## begin Page
34.              Once a Tribunal has identified what is the treatment complained of and what is the something that has arisen in consequence of B’s disability, the causal question invoked by “because of” as an explanation for A’s treatment - and it may be thought processes, subconscious or unconscious - will be whether what happened was truly a consequence of the “something”, and in turn that the “something” was a consequence of the disability.  The approach therefore taken by the Tribunal here was, as the citations I have given above show, unacceptable.  It impermissibly ran together the causal questions.  It did so by looking for some “link”, in terms that suggested it thought the link could be relatively nebulous, between what had happened and was complained of on the one hand, and the disability on the other.  The problem with such an approach is that it may insufficiently distinguish the context within which events occur from those matters which are causative.  Thus the fact that in this case the Claimant had to seek permission to go to Sri Lanka could not, applying the two-stage test appropriately, sensibly be said to be a requirement imposed because of something arising in consequence of the disability.  The disability made the Claimant sick, the consequence was that he was on sick leave, but the consequence of that was not obviously that he needed permission to go to Sri Lanka.
## end Page
_Exercises to complete:_
**a.** In the judgment passage, what did the approach taken by the Tribunal impermissibly run together?
**b.** Carry the judgment passage forward, beginning after its final sentence.
The lines that follow have no connection to the judgment passage.
## begin Records shown
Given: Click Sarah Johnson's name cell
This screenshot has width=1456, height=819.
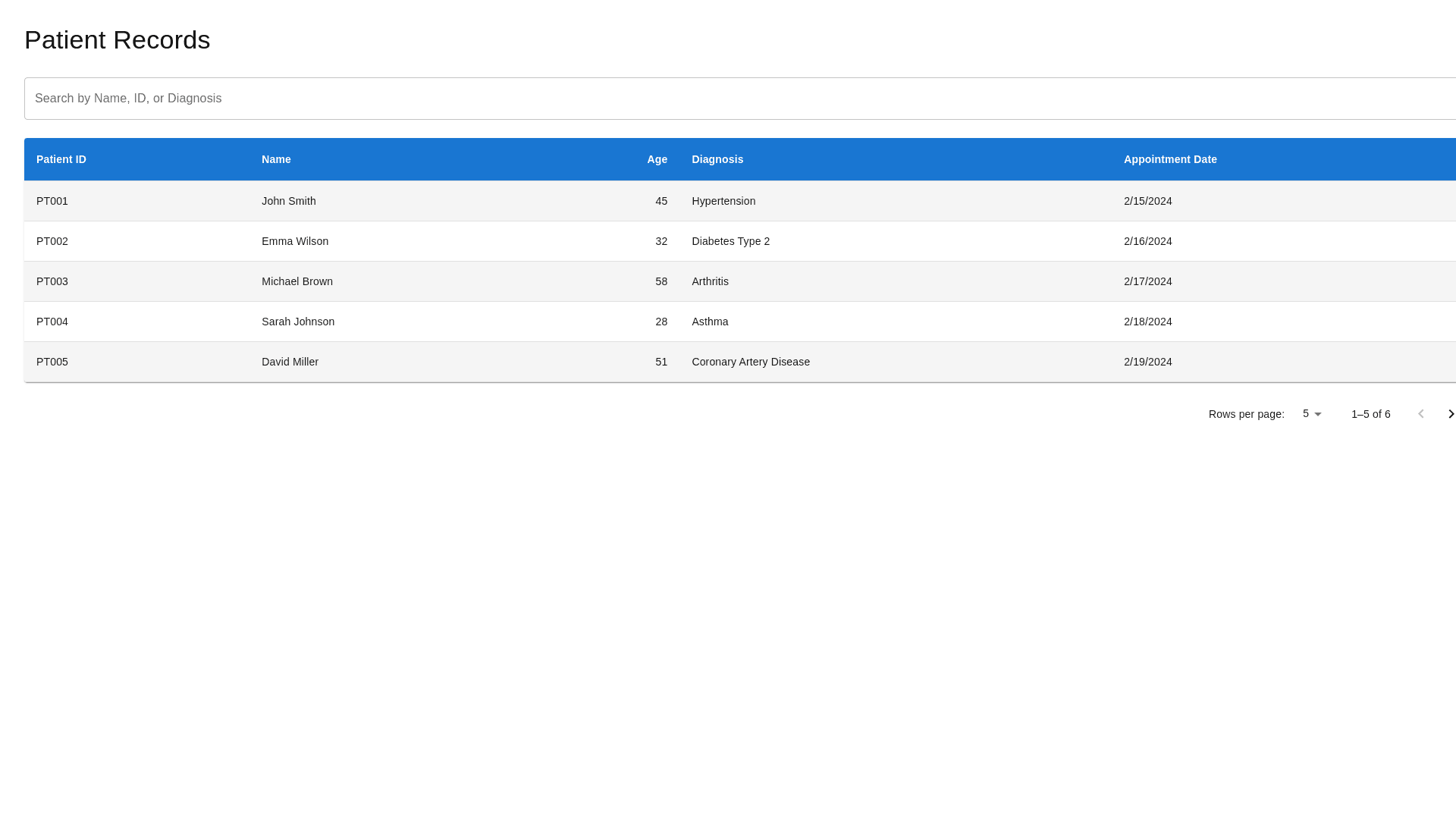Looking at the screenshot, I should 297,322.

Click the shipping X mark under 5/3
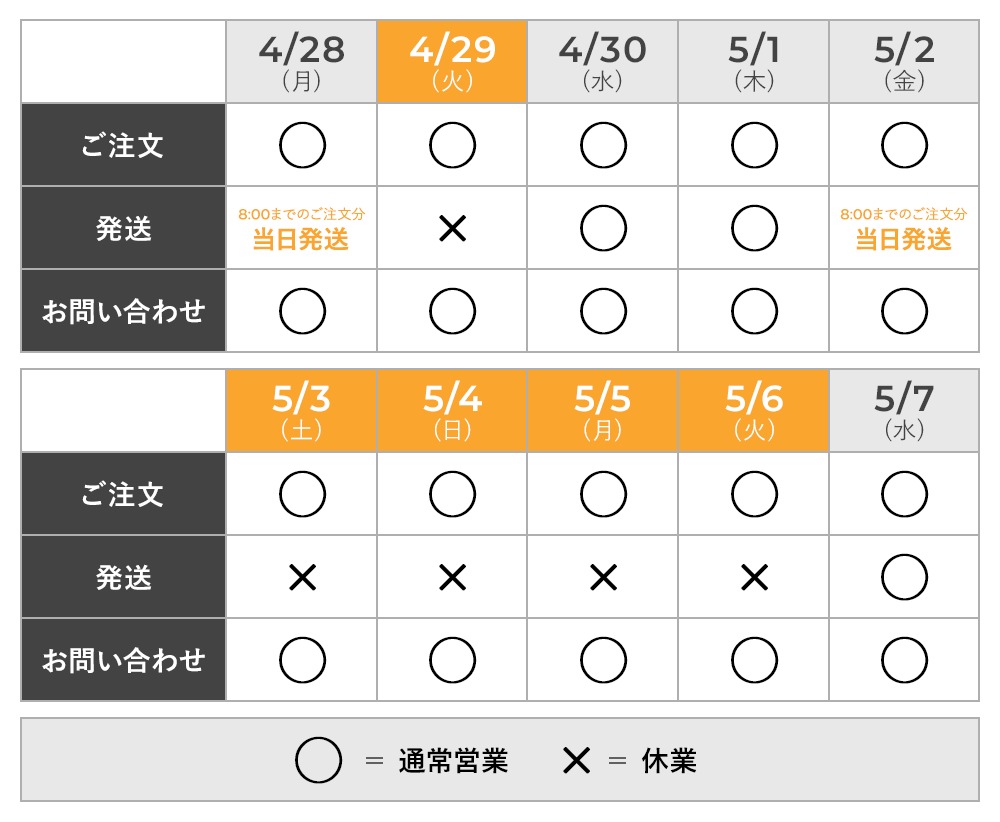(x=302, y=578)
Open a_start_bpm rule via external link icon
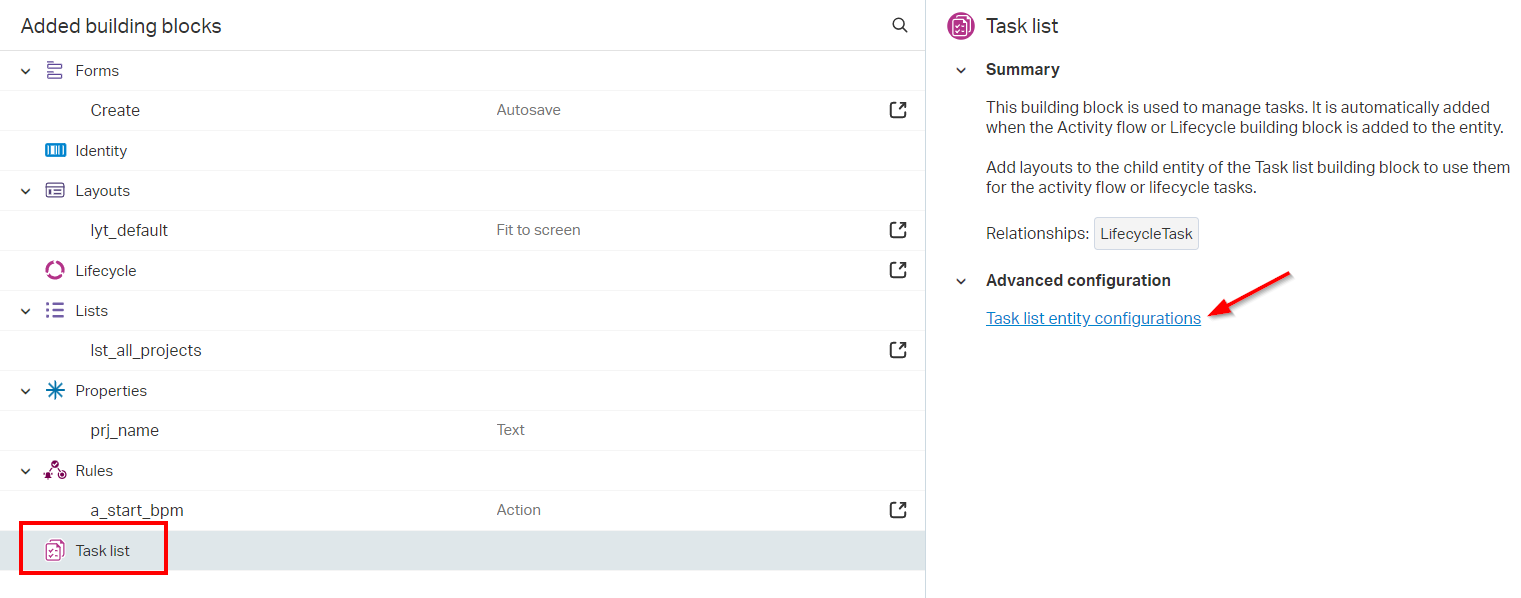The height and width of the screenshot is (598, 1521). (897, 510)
## end Records shown
## begin Records shown
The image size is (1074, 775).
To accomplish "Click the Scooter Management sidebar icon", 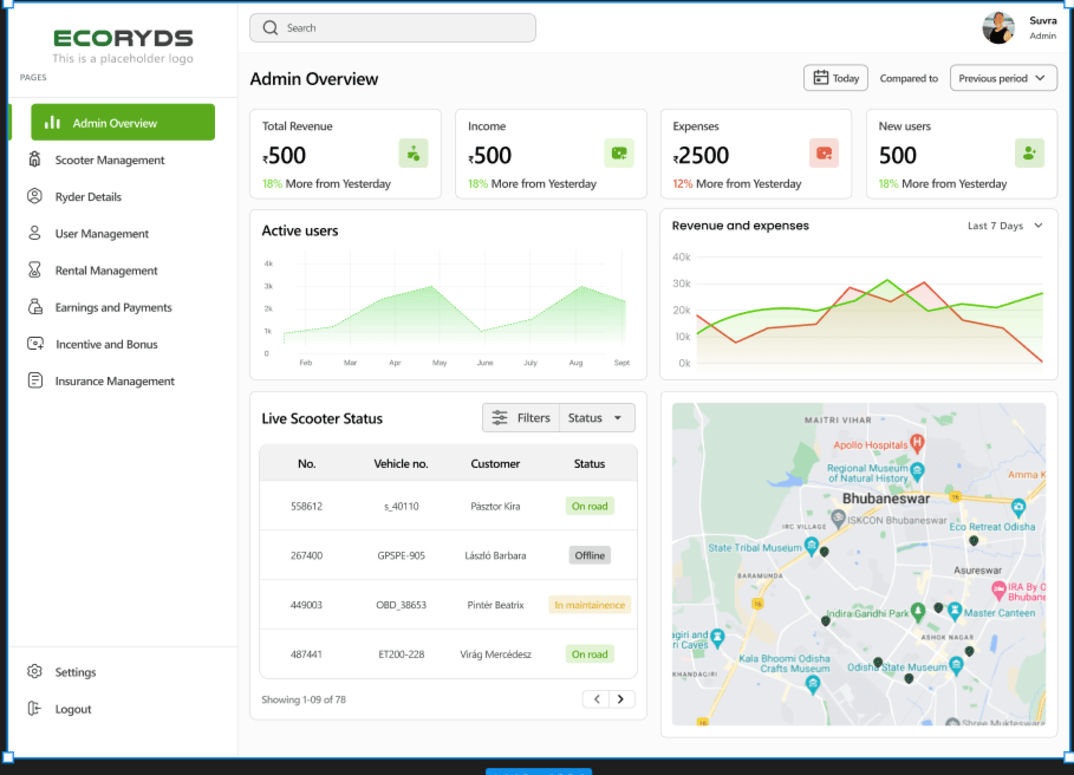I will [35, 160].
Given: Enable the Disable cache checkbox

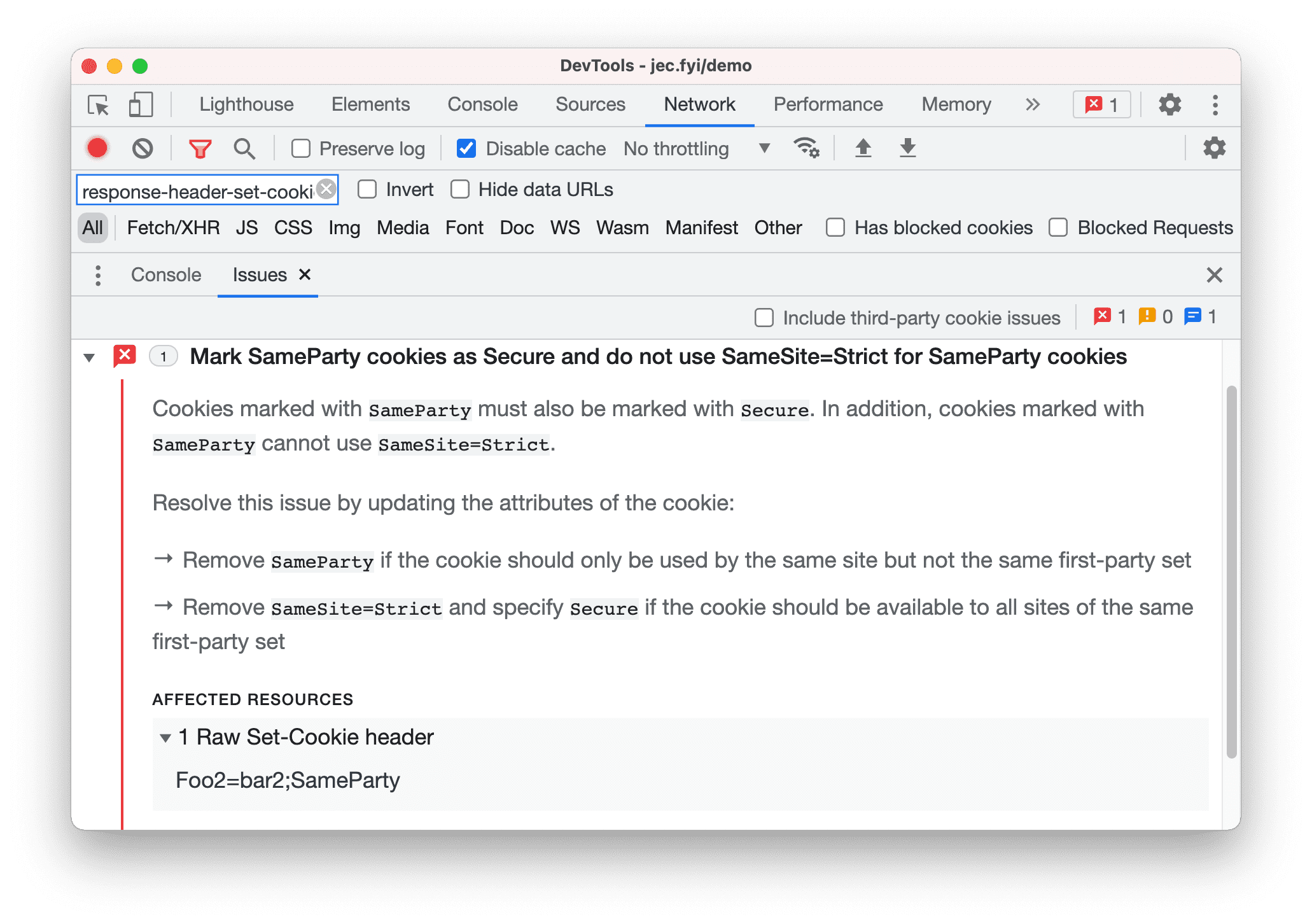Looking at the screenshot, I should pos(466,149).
## end Records shown
_Answers for the tasks:_
**a.** It impermissibly ran together the causal questions.

**b.**
 

35.              In the Claimant’s response Miss Seymour pointed out that the Tribunal had correctly set out the issue at the start of its Decision.  It said at paragraph 2.14: “did the Respondent treat the Claimant unfavourably because of something arising in consequence of his disability?”  That set out the statutory words.  Usually when a Tribunal sets out statutory words one may assume that it has correctly taken them into account and applied them.  It is not always the case.  Here, there are more than sufficient demonstrations that the Tribunal looked for a much looser general approach. 

 

36.              She drew attention to the Code of Practice on Employment (2011) made by the Equality and Human Rights Commission, which, though it is not binding, must be taken into account by Tribunals.  Under the heading “What does ‘something arising in consequence of disability’ mean?” at paragraph 5.8 is said:

“The unfavourable treatment must be because of something that arises in consequence of the disability.  That means that there must be a connection between whatever led to the unfavourable treatment and the disability.”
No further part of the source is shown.